Verteidigung fordert Einstellung des Verfahrens gegen US-Obergefreiten Bradley Manning wegen »Geheimnisverrat«: Pentagon hatte verschärfte Isolationshaft angeordnet

Am morgigen Dienstag beginnt vor dem Militärgericht von Fort Meade, Maryland, die ursprünglich ab heute für fünf Tage anberaumte siebte Anhörung gegen den US-Obergefreiten Bradley Manning. Ihm wird vorgeworfen, der »Whistleblower« zu sein, der 2010 die Enthüllungsplattform Wikileaks mit Hunderttausenden Dokumenten und Videomaterial über die US-Kriegsführung in Afghanistan und Irak versorgt hat. Die vorsitzende Richterin Oberst Denise Lind versucht seit Dezember 2011 im Zuge endloser vorprozessualer Anhörungstermine, den Weg für die Hauptverhandlung zu glätten. Der Beginn des Prozesses, mit dem das Pentagon den 24jährigen Manning wegen »Unterstützung des Feindes« lebenslang hinter Gitter bringen will, steht immer noch nicht fest. Nach Einschätzung des »Bradley Manning Support Networks« ist mit seiner Eröffnung nicht mehr in diesem Herbst, sondern erst im Februar 2013 zu rechnen.
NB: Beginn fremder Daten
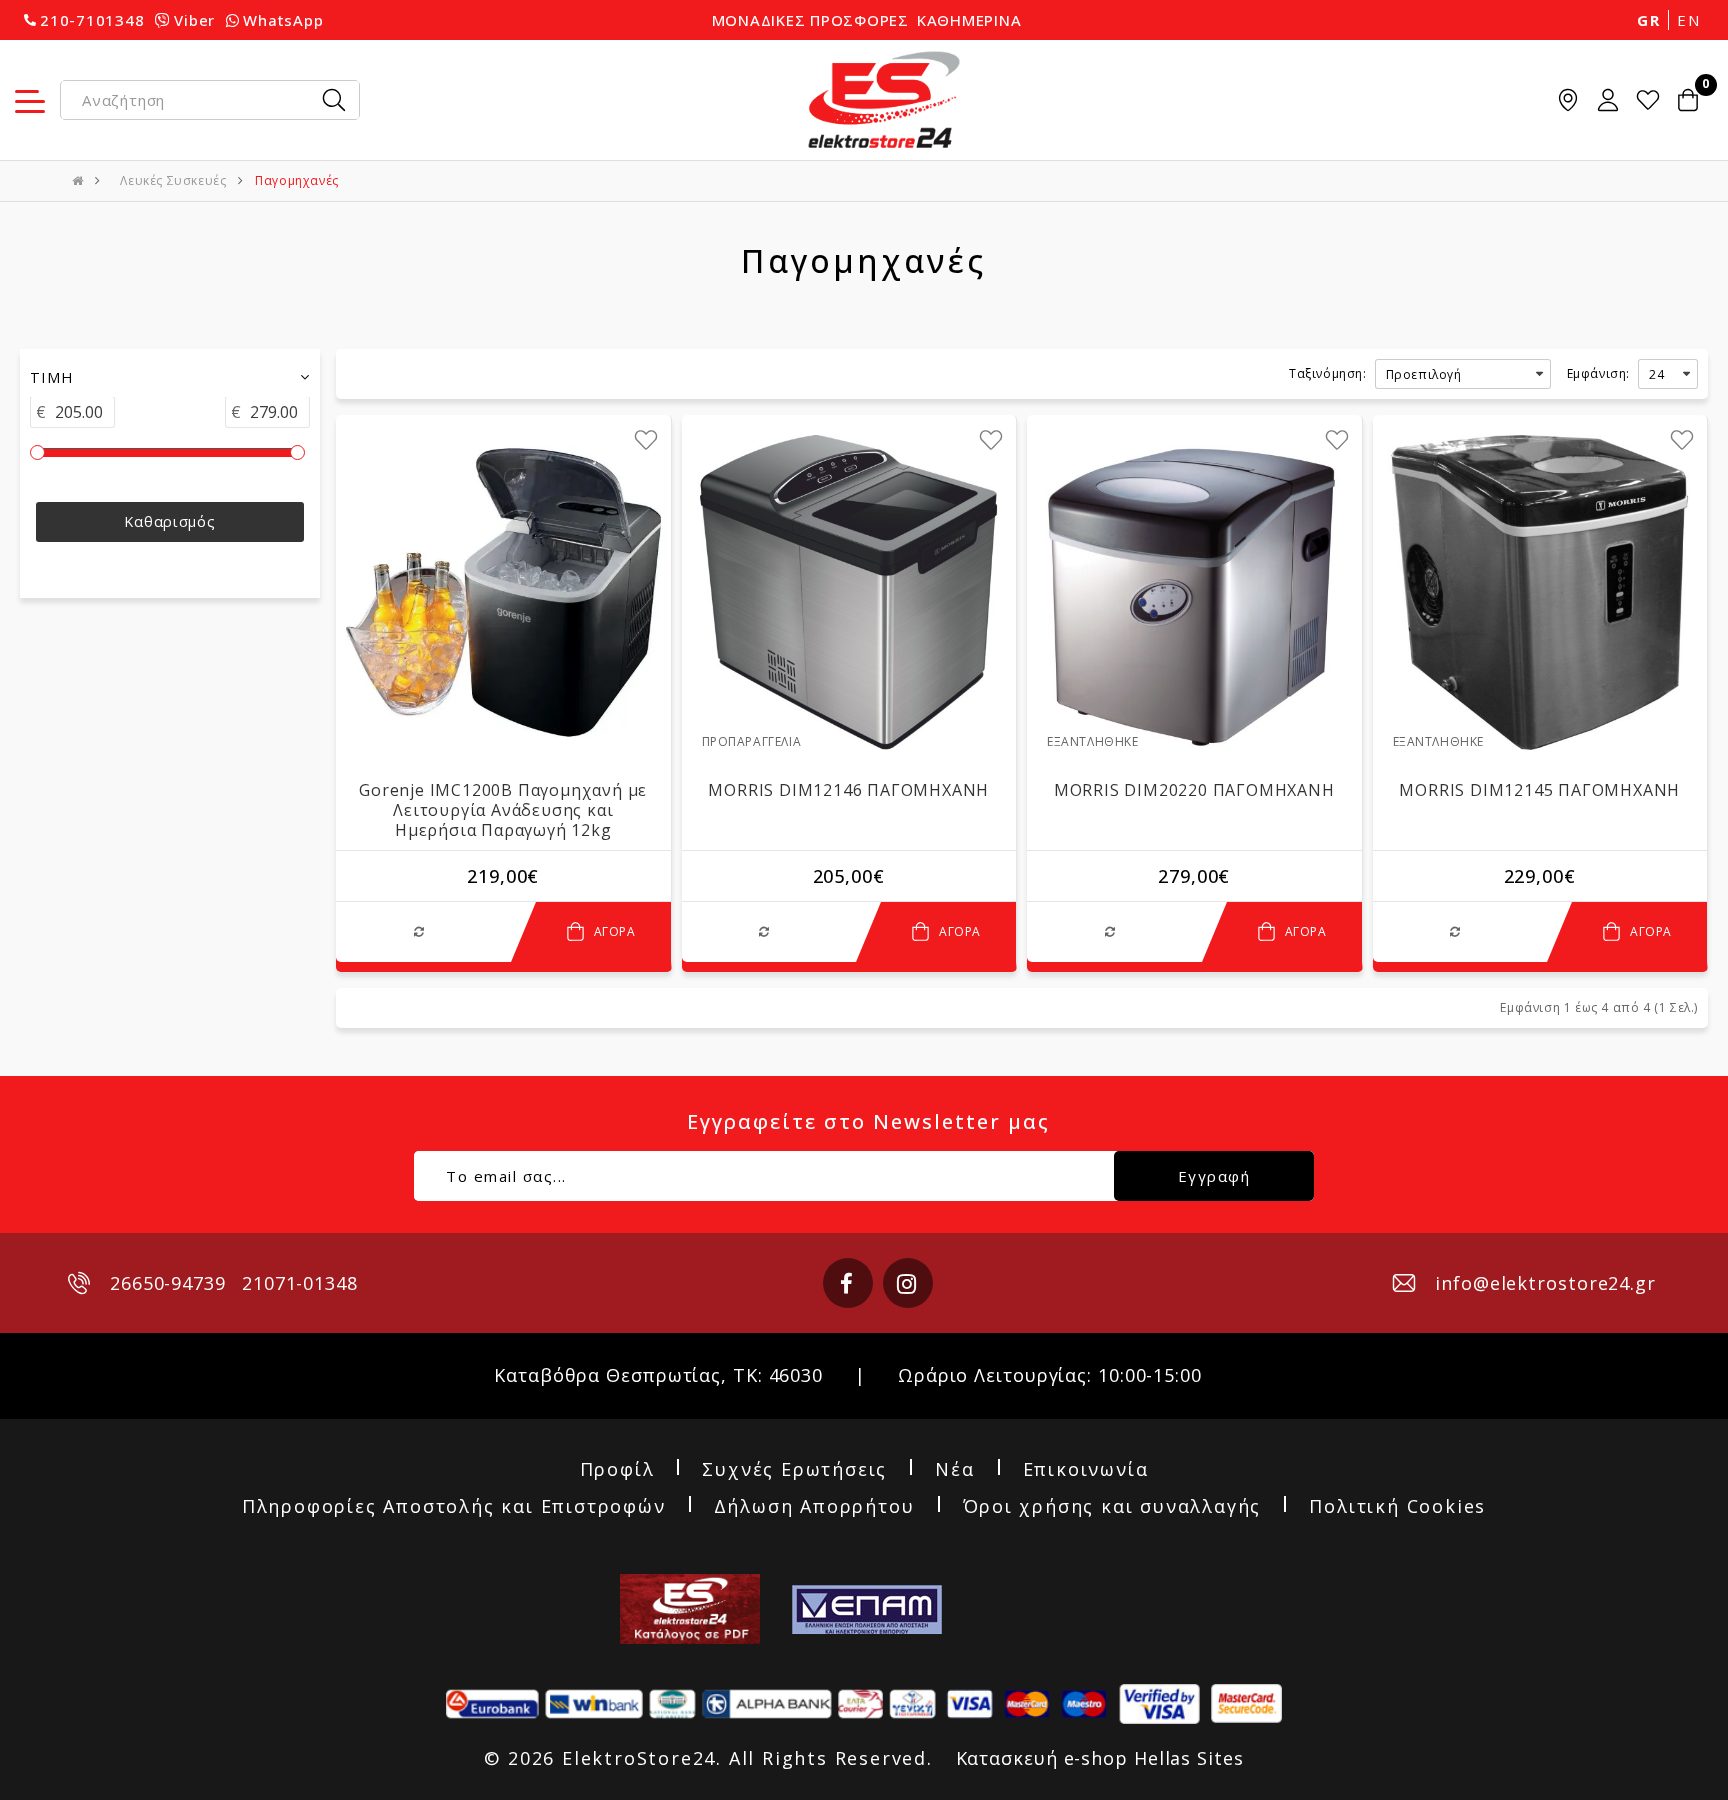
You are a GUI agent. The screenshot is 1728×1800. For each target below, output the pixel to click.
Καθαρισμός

Seit der ersten Anhörung hat David Coombs, Mannings ziviler Hauptverteidiger, immer wieder Kritik an den Haftbedingungen seines im Mai 2010 in Bagdad verhafteten Mandanten und an der langen Dauer der Untersuchungshaft geübt. Sein Antrag, den UN-Sonderberichterstatter für Folter, Juan Mendez, dazu als Zeugen zu laden, hatte Richterin Lind bereits im Juli abgelehnt, da er »Manning nicht persönlich besucht hat« (jW berichtete). Tatsache ist jedoch, daß alle Ersuchen Mendez’, ihm einen unüberwachten Besuch bei dem Obergefreiten zu gewähren, vom Pentagon abgelehnt wurden. Unbeeindruckt davon war Mendez nach 14monatiger Begutachtung auf der Basis der Aktenlage und von Zeugenaussagen zu dem Schluß gekommen, Manning sei in den ersten neun Monaten seiner Haft auf dem Marinestützpunkt Quantico, Virginia, einer »grausamen, unmenschlichen und erniedrigenden Behandlung« unterworfen gewesen. Zwar wurden die Haftbedingungen nach internationalen Protesten gelockert und Manning nach Fort Leavenworth, Kansas, verlegt, wo er nun auch Kontakt zu Mitgefangenen hat, aber die Verteidigung sieht allein in dieser äußerst kruden Behandlung ihres Mandanten ein dauerndes Verfahrenshindernis.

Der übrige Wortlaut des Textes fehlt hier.